5. À partir du bilan du programme opérationnel 2021-2027, poursuivre la simplification de la gestion des fonds Interreg et rétablir la possibilité pour les terres australes et antarctiques françaises (TAAF) de bénéficier de ces financements.
6. Associer systématiquement la direction générale des outre-mer (DGOM) à la négociation des accords de coopération et des accords commerciaux européens.
Ce défaut de prise en compte des besoins spécifiques des outre-mer contribue à déprécier la perception de la valeur ajoutée et de la légitimité de l'action européenne.
* 42 COM (2022) 695 final.
* 43 Résolution n° 84 du Sénat.
* 44 Soit 714 millions consommés sur une dotation de 16,8 Md€ pour 2021-2027, le taux global pour l'UE étant de 6 % (19 Md€ consommés sur les 378 Md€ programmés), cette très faible exécution étant notamment imputable à la concentration sur l'absorption des crédits de Next Generation EU et à l'adoption tardive des règlements sectoriels sur la politique de cohésion (Source : annexe au projet de loi de finances pour 2025 « Relations financières avec l'Union européenne »).
* 45 Rapport d'information n° 745 (2018-2019) de Mme Colette MÉLOT, fait au nom de la mission d'information sur la sous-utilisation des fonds européens, déposé le 25 septembre 2019.
* 46 Déjà citée précédemment.
* 47 Résolution du Sénat n° 167 (2023-2024).

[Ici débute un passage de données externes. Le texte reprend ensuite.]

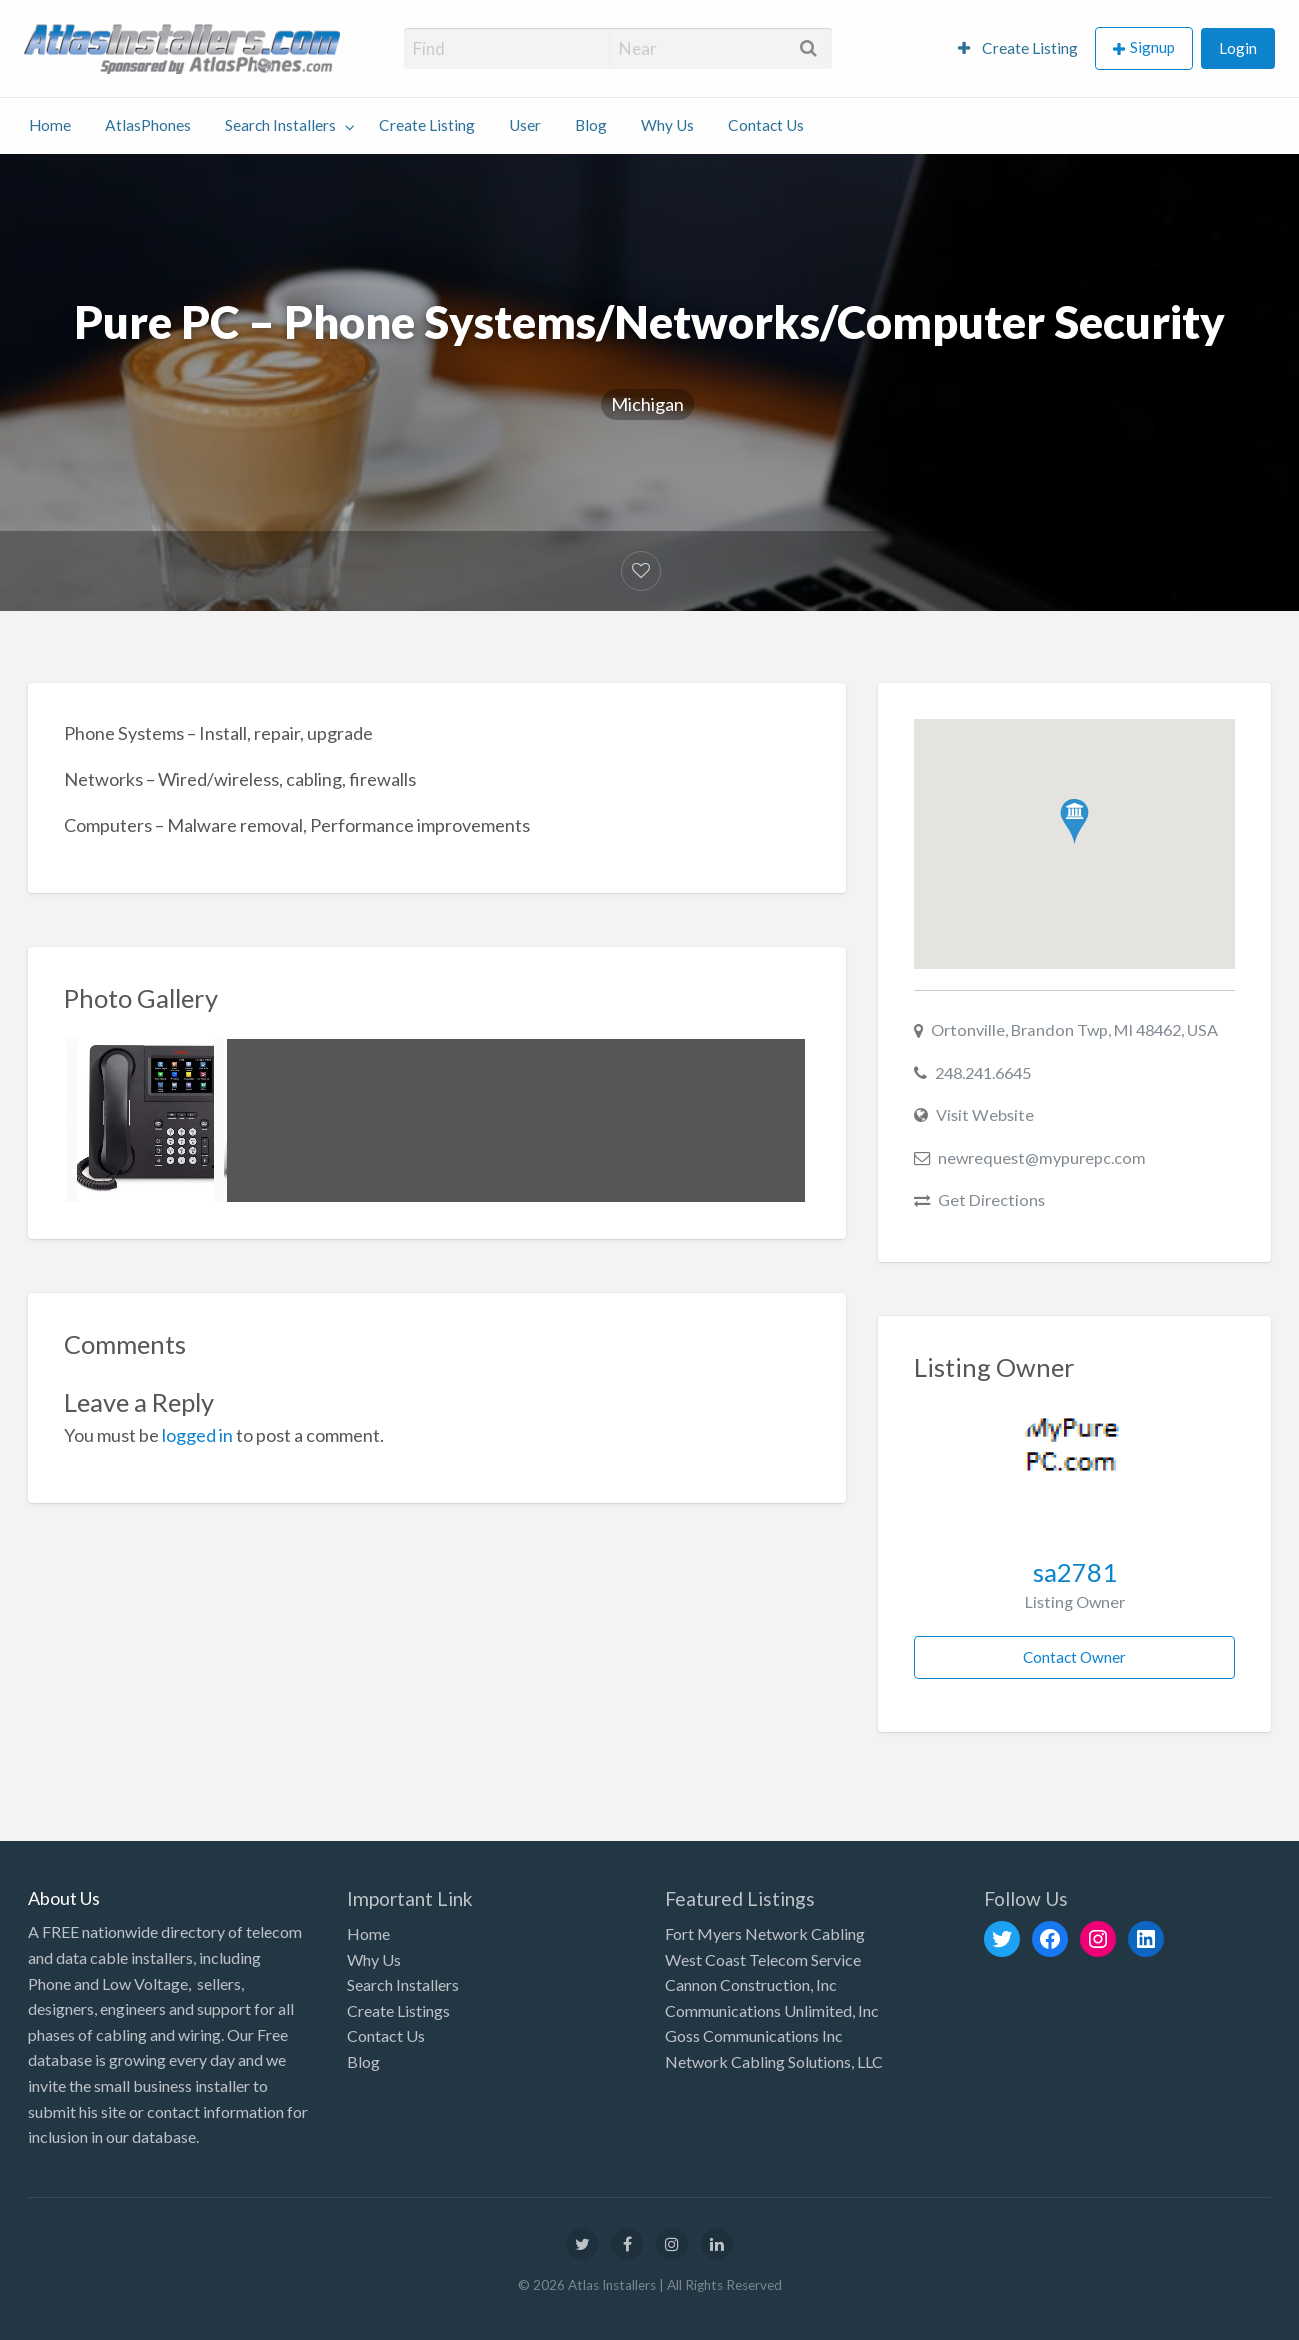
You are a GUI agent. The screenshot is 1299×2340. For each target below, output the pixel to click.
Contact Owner (1074, 1657)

* 48 COM (2013) 416 final.
* 49 Rapport au Premier ministre de Serge Letchimy « Contribution à l'application du cadre dérogatoire au service d'un projet global de développement des régions ultrapériphériques », 24 mai 2013.

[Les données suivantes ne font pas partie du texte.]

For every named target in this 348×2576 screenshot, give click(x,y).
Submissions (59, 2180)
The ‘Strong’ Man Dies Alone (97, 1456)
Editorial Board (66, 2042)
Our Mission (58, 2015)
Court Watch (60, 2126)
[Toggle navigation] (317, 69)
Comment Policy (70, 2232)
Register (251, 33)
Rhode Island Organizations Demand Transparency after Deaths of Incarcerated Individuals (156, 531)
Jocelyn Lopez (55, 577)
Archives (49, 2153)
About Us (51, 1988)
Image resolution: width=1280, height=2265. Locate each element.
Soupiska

* 50 Rapport d'information n° 763 (2023-2024) présenté au nom de la délégation sénatoriale aux outre-mer, portant sur la coopération et l'intégration régionales des outre-mer dans le bassin de l'océan Indien.
* 51 Ou plus exactement d'une équivalence admise dans les seules RUP compte tenu de l'étroitesse de ces marchés, de leur isolement et du risque faible d'une réexportation illégale vers l'Union européenne.